TASK DETAILS:
Retype the data exactly, leaving nothing out.

INFORMATION GIVEN:
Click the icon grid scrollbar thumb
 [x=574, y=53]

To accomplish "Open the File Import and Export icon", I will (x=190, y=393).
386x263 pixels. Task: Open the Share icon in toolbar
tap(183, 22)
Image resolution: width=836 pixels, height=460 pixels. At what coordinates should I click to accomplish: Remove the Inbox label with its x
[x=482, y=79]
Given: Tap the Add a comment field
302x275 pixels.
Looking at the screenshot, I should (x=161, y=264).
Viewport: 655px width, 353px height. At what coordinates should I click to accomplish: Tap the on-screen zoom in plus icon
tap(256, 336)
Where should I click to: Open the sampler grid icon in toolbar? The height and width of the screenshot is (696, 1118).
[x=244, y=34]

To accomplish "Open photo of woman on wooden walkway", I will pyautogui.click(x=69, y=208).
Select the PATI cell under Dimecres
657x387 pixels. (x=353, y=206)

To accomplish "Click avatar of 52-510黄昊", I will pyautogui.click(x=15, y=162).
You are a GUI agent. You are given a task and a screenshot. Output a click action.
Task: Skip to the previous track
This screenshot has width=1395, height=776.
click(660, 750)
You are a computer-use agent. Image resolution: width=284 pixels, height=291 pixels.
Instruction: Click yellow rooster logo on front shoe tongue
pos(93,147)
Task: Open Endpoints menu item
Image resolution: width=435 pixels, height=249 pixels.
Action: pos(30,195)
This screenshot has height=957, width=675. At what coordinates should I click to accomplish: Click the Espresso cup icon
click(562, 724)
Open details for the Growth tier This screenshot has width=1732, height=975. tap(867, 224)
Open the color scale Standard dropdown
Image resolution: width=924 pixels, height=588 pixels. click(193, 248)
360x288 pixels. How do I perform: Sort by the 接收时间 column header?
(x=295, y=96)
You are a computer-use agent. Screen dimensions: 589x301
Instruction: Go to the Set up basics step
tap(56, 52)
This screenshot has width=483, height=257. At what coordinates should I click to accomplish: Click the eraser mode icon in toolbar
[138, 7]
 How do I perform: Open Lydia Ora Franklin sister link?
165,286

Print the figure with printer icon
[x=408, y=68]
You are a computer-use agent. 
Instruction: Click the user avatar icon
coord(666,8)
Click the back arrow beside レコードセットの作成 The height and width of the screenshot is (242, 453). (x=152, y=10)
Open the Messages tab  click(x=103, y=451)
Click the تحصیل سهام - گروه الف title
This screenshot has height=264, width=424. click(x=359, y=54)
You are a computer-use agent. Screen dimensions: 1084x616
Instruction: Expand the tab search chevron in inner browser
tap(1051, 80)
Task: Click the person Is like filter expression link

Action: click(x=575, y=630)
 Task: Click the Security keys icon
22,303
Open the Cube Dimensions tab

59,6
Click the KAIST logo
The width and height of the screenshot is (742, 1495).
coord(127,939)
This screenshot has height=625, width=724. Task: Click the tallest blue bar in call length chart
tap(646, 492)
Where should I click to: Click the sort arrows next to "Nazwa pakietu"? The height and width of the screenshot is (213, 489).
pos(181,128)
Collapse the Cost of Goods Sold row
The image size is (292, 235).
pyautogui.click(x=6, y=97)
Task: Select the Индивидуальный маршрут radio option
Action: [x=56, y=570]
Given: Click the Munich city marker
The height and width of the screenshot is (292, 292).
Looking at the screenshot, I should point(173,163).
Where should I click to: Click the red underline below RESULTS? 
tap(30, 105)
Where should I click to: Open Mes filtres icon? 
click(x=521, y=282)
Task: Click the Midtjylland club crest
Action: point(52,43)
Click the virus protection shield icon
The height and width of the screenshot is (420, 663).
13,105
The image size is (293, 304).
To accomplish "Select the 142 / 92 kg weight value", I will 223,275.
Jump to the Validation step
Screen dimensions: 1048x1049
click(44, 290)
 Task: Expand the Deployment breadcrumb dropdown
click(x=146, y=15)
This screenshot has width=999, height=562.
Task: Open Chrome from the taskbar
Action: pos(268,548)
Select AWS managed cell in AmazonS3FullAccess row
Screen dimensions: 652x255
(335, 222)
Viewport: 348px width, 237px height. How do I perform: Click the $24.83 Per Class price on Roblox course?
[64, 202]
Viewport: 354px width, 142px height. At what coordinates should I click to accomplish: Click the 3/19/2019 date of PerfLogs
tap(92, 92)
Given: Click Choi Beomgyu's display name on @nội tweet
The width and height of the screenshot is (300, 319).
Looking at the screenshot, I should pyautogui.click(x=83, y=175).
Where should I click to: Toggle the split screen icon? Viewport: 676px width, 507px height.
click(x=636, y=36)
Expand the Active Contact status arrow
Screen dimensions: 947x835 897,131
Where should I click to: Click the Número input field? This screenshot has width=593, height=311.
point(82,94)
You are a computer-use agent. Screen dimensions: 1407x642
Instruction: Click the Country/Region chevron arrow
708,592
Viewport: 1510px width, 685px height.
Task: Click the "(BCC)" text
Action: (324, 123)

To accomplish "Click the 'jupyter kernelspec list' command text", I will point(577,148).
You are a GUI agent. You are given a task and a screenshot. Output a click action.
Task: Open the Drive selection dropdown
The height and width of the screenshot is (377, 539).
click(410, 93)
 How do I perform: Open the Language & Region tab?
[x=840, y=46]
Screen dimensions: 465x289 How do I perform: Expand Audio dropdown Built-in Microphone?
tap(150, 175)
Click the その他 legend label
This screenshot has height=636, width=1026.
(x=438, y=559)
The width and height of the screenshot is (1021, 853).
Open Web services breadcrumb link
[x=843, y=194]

SOLUTION TO THE EXERCISE:
Click the icon grid scrollbar thumb
 [x=574, y=53]

To accomplish "Open the File Import and Export icon", I will (x=190, y=393).
386x263 pixels. Task: Open the Share icon in toolbar
tap(183, 22)
Image resolution: width=836 pixels, height=460 pixels. At what coordinates should I click to accomplish: Remove the Inbox label with its x
[x=482, y=79]
Given: Tap the Add a comment field
302x275 pixels.
Looking at the screenshot, I should (x=161, y=264).
Viewport: 655px width, 353px height. At what coordinates should I click to accomplish: Tap the on-screen zoom in plus icon
tap(256, 336)
Where should I click to: Open the sampler grid icon in toolbar? The height and width of the screenshot is (696, 1118).
[x=244, y=34]

To accomplish "Open photo of woman on wooden walkway", I will pyautogui.click(x=69, y=208).
Select the PATI cell under Dimecres
657x387 pixels. (x=353, y=206)

To accomplish "Click avatar of 52-510黄昊", I will pyautogui.click(x=15, y=162).
You are a GUI agent. You are given a task and a screenshot. Output a click action.
Task: Skip to the previous track
This screenshot has width=1395, height=776.
click(660, 750)
You are a computer-use agent. Image resolution: width=284 pixels, height=291 pixels.
Instruction: Click yellow rooster logo on front shoe tongue
pos(93,147)
Task: Open Endpoints menu item
Image resolution: width=435 pixels, height=249 pixels.
Action: pos(30,195)
This screenshot has height=957, width=675. At what coordinates should I click to accomplish: Click the Espresso cup icon
click(562, 724)
Open details for the Growth tier This screenshot has width=1732, height=975. tap(867, 224)
Open the color scale Standard dropdown
Image resolution: width=924 pixels, height=588 pixels. click(193, 248)
360x288 pixels. How do I perform: Sort by the 接收时间 column header?
(x=295, y=96)
You are a computer-use agent. Screen dimensions: 589x301
Instruction: Go to the Set up basics step
tap(56, 52)
This screenshot has width=483, height=257. At what coordinates should I click to accomplish: Click the eraser mode icon in toolbar
[138, 7]
 How do I perform: Open Lydia Ora Franklin sister link?
165,286

Print the figure with printer icon
[x=408, y=68]
You are a computer-use agent. 
Instruction: Click the user avatar icon
coord(666,8)
Click the back arrow beside レコードセットの作成 The height and width of the screenshot is (242, 453). (x=152, y=10)
Open the Messages tab  click(x=103, y=451)
Click the تحصیل سهام - گروه الف title
This screenshot has height=264, width=424. click(x=359, y=54)
You are a computer-use agent. Screen dimensions: 1084x616
Instruction: Expand the tab search chevron in inner browser
tap(1051, 80)
Task: Click the person Is like filter expression link

Action: click(x=575, y=630)
 Task: Click the Security keys icon
22,303
Open the Cube Dimensions tab

59,6
Click the KAIST logo
The width and height of the screenshot is (742, 1495).
coord(127,939)
This screenshot has height=625, width=724. Task: Click the tallest blue bar in call length chart
tap(646, 492)
Where should I click to: Click the sort arrows next to "Nazwa pakietu"? The height and width of the screenshot is (213, 489).
pos(181,128)
Collapse the Cost of Goods Sold row
The image size is (292, 235).
pyautogui.click(x=6, y=97)
Task: Select the Индивидуальный маршрут radio option
Action: [x=56, y=570]
Given: Click the Munich city marker
The height and width of the screenshot is (292, 292).
Looking at the screenshot, I should point(173,163).
Where should I click to: Click the red underline below RESULTS? 
tap(30, 105)
Where should I click to: Open Mes filtres icon? 
click(x=521, y=282)
Task: Click the Midtjylland club crest
Action: point(52,43)
Click the virus protection shield icon
The height and width of the screenshot is (420, 663).
13,105
The image size is (293, 304).
To accomplish "Select the 142 / 92 kg weight value", I will 223,275.
Jump to the Validation step
Screen dimensions: 1048x1049
click(44, 290)
 Task: Expand the Deployment breadcrumb dropdown
click(x=146, y=15)
This screenshot has width=999, height=562.
Task: Open Chrome from the taskbar
Action: pos(268,548)
Select AWS managed cell in AmazonS3FullAccess row
Screen dimensions: 652x255
(335, 222)
Viewport: 348px width, 237px height. How do I perform: Click the $24.83 Per Class price on Roblox course?
[64, 202]
Viewport: 354px width, 142px height. At what coordinates should I click to accomplish: Click the 3/19/2019 date of PerfLogs
tap(92, 92)
Given: Click Choi Beomgyu's display name on @nội tweet
The width and height of the screenshot is (300, 319).
Looking at the screenshot, I should pyautogui.click(x=83, y=175).
Where should I click to: Toggle the split screen icon? Viewport: 676px width, 507px height.
click(x=636, y=36)
Expand the Active Contact status arrow
Screen dimensions: 947x835 897,131
Where should I click to: Click the Número input field? This screenshot has width=593, height=311.
point(82,94)
You are a computer-use agent. Screen dimensions: 1407x642
Instruction: Click the Country/Region chevron arrow
708,592
Viewport: 1510px width, 685px height.
Task: Click the "(BCC)" text
Action: (324, 123)

To accomplish "Click the 'jupyter kernelspec list' command text", I will point(577,148).
You are a GUI agent. You are given a task and a screenshot. Output a click action.
Task: Open the Drive selection dropdown
The height and width of the screenshot is (377, 539).
click(410, 93)
 How do I perform: Open the Language & Region tab?
[x=840, y=46]
Screen dimensions: 465x289 How do I perform: Expand Audio dropdown Built-in Microphone?
tap(150, 175)
Click the その他 legend label
This screenshot has height=636, width=1026.
(x=438, y=559)
The width and height of the screenshot is (1021, 853).
Open Web services breadcrumb link
[x=843, y=194]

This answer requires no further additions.